Nor do those right wing racists get away with their pseudo-Pagan protests. The authorities aren't that stupid, particularly when these swastikas are wielded by people chanting anti-Semitic slogans.
This beautiful icon should still symbolize all that is good, prosperous, creative, lucky and divine. For tens of thousands of years it did. Then September 15th 1935 came along and the swastika was utterly trashed.
Comments
Nazism was a massive act of theft, an armed robbery on a vast scale, so stealing someone's symbols was well within the Nazi strategy.
This was really interesting. I did not know the Swastika was ever used before Hitler.
I'm glad that you thought so, and sorry that a symbol so sacred in your religion was so horrifically misused in Western Europe.
Though we use "Swastika" in our poojas and many customs, I did not know the history and origin of the symbol. A great read ........
I don't know actually. There will always be horrible associations in the minds of anyone aware of the Nazis - which covers much of the globe and our generations - but those for whom this is an active icon of their religion never gave it up. They will continue on with it too.
The Holocaust will one day be forgotten. Ridiculous to thing that now, though so many deniers wish it was now. But you only have to look right along side it and know that the Porajmos also happened beneath that symbol. Far fewer people know about the Porajmos. It started as part of the Forgotten Holocaust and hasn't budged a great deal higher since.
Do you shrink in horror from the eagle? That was the symbol used over the first concentration camp in the world - Vindolanda on Hadrian's Wall. Yet it's practically forgotten now.
In short, yes, the swastika will fade in memory as regards the Third Reich. But only if the Hindus, Buddhists, Jainists etc continue, and carry it with them too.
This was really interesting. I hadn't known the history of the swastika at all, and previous to learning that it was a Hindu symbol a few years ago hadn't known it had ever been associated with anything but Nazis and Hitler. I started to wonder, as I was reading this, if Hitler had chosen it as a sort of trick, like he wanted people to associate it as a good thing and to think what he was going was a good thing. The actual reasoning and his understanding of history behind it is a bit odd though. It's weird how things sort of tie in like that.
You don't suppose it's the sort of thing that can be reclaimed, do you?

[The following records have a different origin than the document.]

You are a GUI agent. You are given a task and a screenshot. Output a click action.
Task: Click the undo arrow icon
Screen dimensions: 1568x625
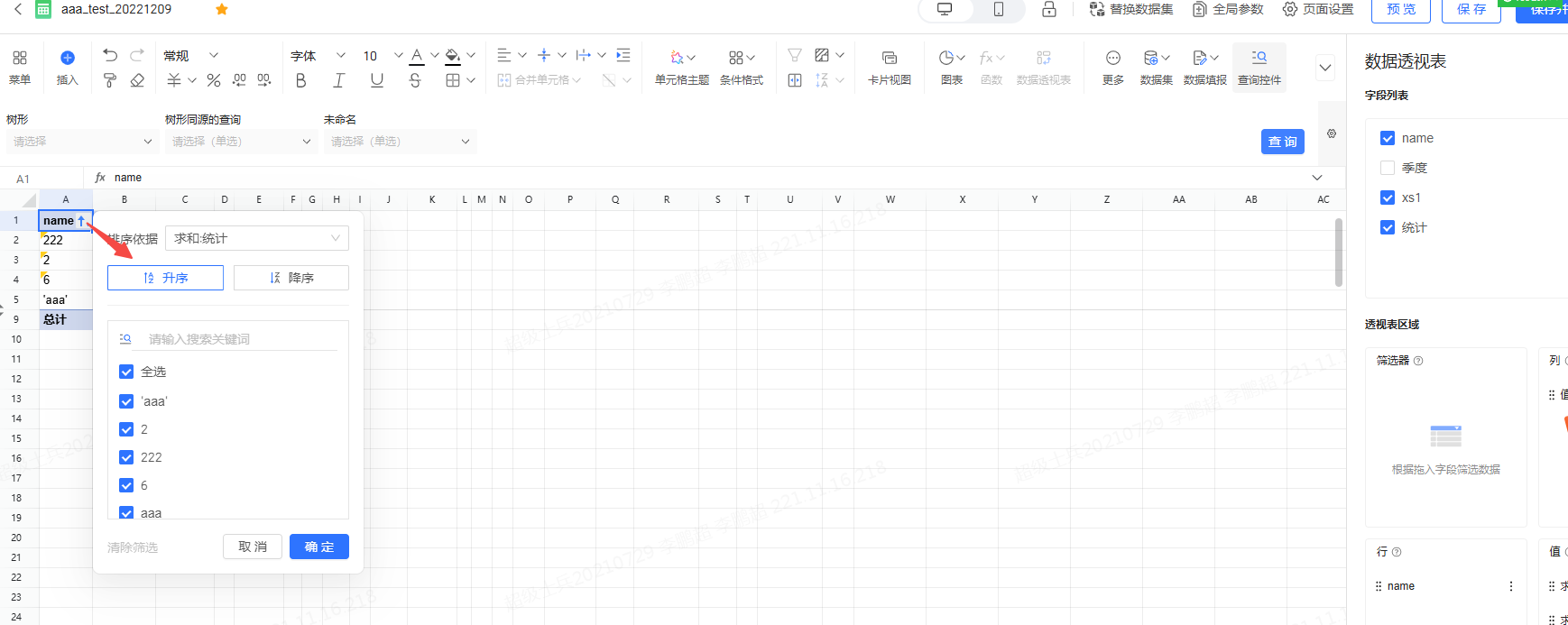coord(110,55)
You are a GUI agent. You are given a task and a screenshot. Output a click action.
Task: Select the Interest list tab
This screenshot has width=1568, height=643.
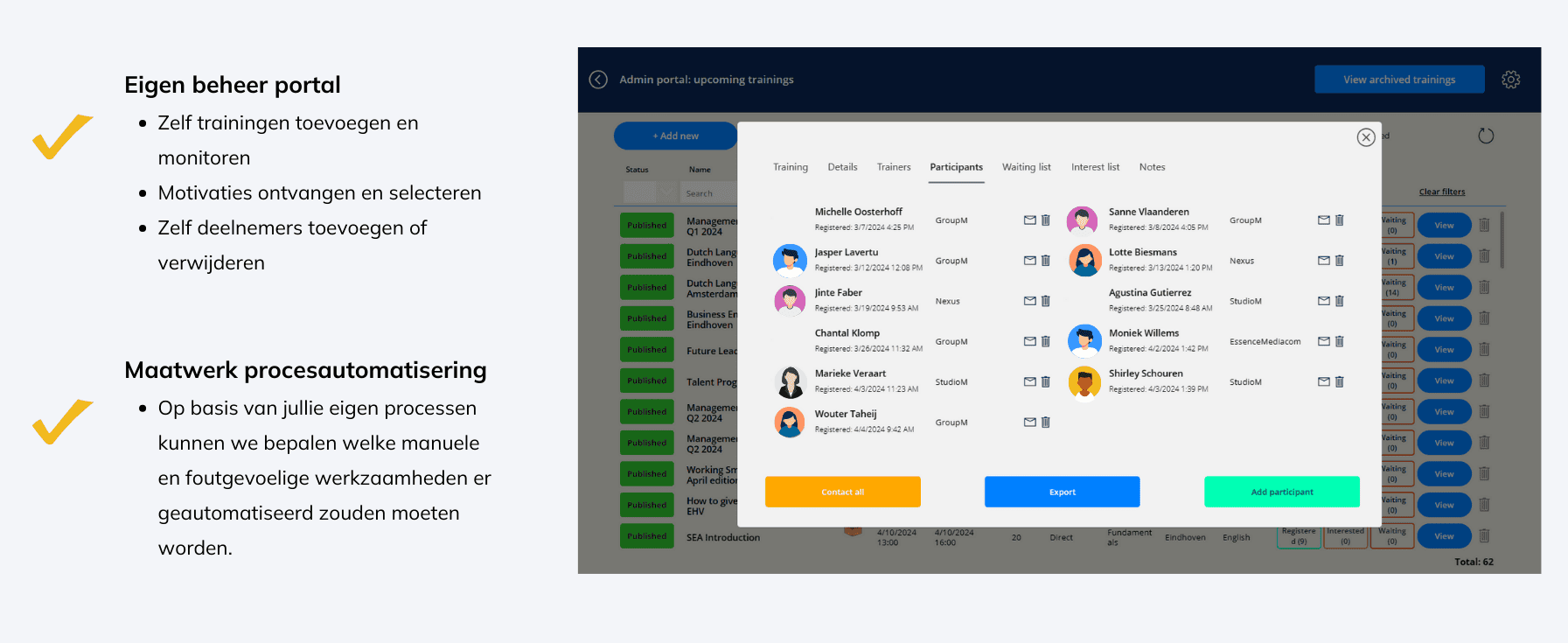point(1095,167)
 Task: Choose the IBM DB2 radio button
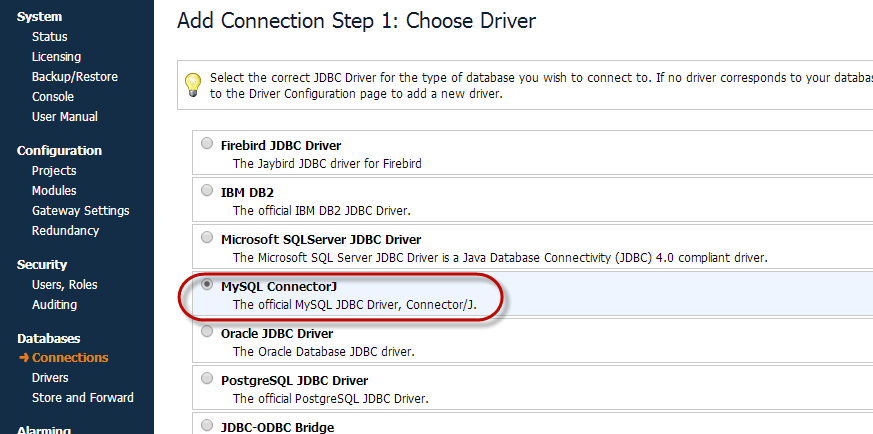point(207,191)
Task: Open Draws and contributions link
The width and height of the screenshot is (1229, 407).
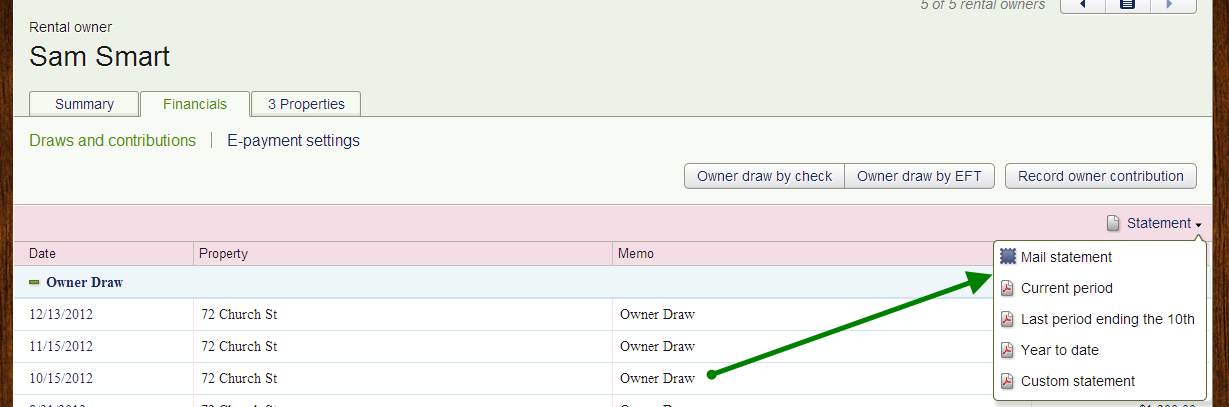Action: pyautogui.click(x=112, y=140)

I can't imagine anytime soon...but I wonder if it is possible.
I'm glad that you thought so.
Very interesting Jo.
It's a fascinating history, isn't it? I've only recently checked it out myself. Hence this article.
I'm sure I read somewhere in the dim, distant past, that Hitler was obsessed with Horus. Not quite Satan, but certainly associated with war and vengeance. I do try to steer away from blaming anything preternatural for these things though. Not for Hitler's sake, but for our own. If we're looking for horns and cloven feet, then we won't see the danger until we're being marched into the camps. Which isn't to say that we might privately still be looking for the evil influence.
I never underestimate the human capacity for absurdity. Though on this occasion, it's particularly bad.